Students explained that the ethnic studies program combats the mythology incorporated in euro-centric history books that does little or nothing to portray the lives and history of the Indigenous people of Arizona. Ethnic studies programs teach oppressed youth the true history of how their land was stolen, their lives uprooted and their culture all but destroyed. Studying the rich history of the Indigenous peoples reveals the actual historical events that led to the ceding of one-third of Mexico to the expanding U.S. empire, and the forced removal of peoples from their ancestral homelands. “What we learn is the unique experience of Mexicanos who lived through the circumstances surrounding the defeat of Mexico and theft of Mexican land in 1848,” one student explained.
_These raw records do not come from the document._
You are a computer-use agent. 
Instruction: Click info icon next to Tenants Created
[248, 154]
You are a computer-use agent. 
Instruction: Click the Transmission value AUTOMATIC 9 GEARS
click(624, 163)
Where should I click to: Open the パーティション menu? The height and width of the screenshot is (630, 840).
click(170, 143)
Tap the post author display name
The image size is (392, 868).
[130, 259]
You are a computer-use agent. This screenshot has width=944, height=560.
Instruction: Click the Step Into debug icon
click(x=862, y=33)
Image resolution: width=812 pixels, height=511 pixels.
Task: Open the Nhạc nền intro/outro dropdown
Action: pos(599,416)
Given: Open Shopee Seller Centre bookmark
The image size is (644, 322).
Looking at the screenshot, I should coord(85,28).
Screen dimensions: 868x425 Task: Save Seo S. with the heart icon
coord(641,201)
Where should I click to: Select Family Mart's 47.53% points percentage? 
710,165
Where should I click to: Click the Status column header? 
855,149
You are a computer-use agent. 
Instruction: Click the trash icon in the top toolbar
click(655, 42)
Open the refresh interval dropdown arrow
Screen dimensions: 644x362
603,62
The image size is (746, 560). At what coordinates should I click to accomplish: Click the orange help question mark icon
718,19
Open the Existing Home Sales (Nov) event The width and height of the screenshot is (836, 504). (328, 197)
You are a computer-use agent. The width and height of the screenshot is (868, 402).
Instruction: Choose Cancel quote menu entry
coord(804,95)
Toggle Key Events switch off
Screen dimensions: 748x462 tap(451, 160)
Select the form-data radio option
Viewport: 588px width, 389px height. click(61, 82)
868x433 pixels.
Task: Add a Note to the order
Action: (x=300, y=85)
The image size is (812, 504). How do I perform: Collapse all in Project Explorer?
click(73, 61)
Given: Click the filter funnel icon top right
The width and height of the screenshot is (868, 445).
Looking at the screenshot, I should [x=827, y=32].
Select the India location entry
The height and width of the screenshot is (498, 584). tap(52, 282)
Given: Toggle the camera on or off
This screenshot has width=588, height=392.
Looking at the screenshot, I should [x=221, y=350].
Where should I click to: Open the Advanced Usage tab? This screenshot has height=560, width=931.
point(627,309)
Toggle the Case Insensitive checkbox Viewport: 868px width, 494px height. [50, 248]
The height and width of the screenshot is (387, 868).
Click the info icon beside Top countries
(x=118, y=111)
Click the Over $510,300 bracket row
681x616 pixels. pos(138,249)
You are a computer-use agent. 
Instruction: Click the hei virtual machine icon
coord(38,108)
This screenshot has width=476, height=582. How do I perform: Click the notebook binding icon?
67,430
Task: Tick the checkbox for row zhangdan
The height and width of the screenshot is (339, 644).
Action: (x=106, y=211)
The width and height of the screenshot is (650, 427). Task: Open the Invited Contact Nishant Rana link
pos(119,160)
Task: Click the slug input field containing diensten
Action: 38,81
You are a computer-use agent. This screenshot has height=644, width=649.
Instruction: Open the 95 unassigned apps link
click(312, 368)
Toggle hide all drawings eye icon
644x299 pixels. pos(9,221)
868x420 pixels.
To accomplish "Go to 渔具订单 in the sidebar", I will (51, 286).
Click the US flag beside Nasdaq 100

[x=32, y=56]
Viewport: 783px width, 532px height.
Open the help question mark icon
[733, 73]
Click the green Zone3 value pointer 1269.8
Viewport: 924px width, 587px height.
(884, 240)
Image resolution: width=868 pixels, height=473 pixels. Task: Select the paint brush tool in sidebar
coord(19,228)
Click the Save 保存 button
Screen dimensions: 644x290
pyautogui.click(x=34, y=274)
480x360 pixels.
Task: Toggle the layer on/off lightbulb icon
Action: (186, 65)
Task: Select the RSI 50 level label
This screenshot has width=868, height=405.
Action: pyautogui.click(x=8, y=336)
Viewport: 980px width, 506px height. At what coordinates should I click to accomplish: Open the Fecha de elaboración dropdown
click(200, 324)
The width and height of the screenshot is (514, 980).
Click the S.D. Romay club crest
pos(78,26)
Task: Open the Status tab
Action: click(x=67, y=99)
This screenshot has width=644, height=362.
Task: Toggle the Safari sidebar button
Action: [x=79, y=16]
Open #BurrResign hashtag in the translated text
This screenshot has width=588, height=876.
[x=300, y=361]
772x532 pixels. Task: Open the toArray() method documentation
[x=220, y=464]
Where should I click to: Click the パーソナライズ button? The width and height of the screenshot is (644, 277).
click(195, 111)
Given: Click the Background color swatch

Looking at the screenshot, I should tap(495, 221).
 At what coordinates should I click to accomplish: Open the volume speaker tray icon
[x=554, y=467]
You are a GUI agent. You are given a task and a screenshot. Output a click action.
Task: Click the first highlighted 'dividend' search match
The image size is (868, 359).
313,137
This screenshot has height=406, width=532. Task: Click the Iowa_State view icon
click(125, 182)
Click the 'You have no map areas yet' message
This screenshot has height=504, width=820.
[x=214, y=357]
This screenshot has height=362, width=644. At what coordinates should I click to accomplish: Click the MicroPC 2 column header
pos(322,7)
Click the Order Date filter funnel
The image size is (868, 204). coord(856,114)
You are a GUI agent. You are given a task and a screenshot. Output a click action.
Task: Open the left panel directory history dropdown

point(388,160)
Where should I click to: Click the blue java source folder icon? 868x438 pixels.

Another student explained how the classroom was based on the Mayan tradition of “In Lak’ech’,” which means “I am you and you are me.” The students and teachers are equals, each learning from the other. This helps explain why so many graduates of the program remain committed to it long after they graduate from high school. The ethnic studies program teaches culture, which represents the life of the Latino/a people of Arizona. To eliminate the ethnic studies program and deny youth access to their history and culture is a form of genocide.

Organize the community

This encuentro was the first of many meetings planned by these students to organize the Tucson community to fight back against the continuing right-wing attacks. Hated Arizona Sheriff Joe Arpaio continues his racial profiling and neighborhood sweeps while the Department of Homeland Security spends millions on technology and Border Patrol agents, in order to funnel border crossers into the deadliest part of the desert and then incarcerate those they detain in private prisons.

The 20,000 people who marched in Phoenix against Arpaio in January; the student movement that is now forming in Tucson; and the Tucson May 1st Coalition, which is gearing up for May Day 2010 — all are all signs that the attempts to divide workers based upon an arbitrary possession of documents is not going to succeed. People are uniting to oppose the economic crisis being dumped on their backs. “¡Ya Basta!” Enough!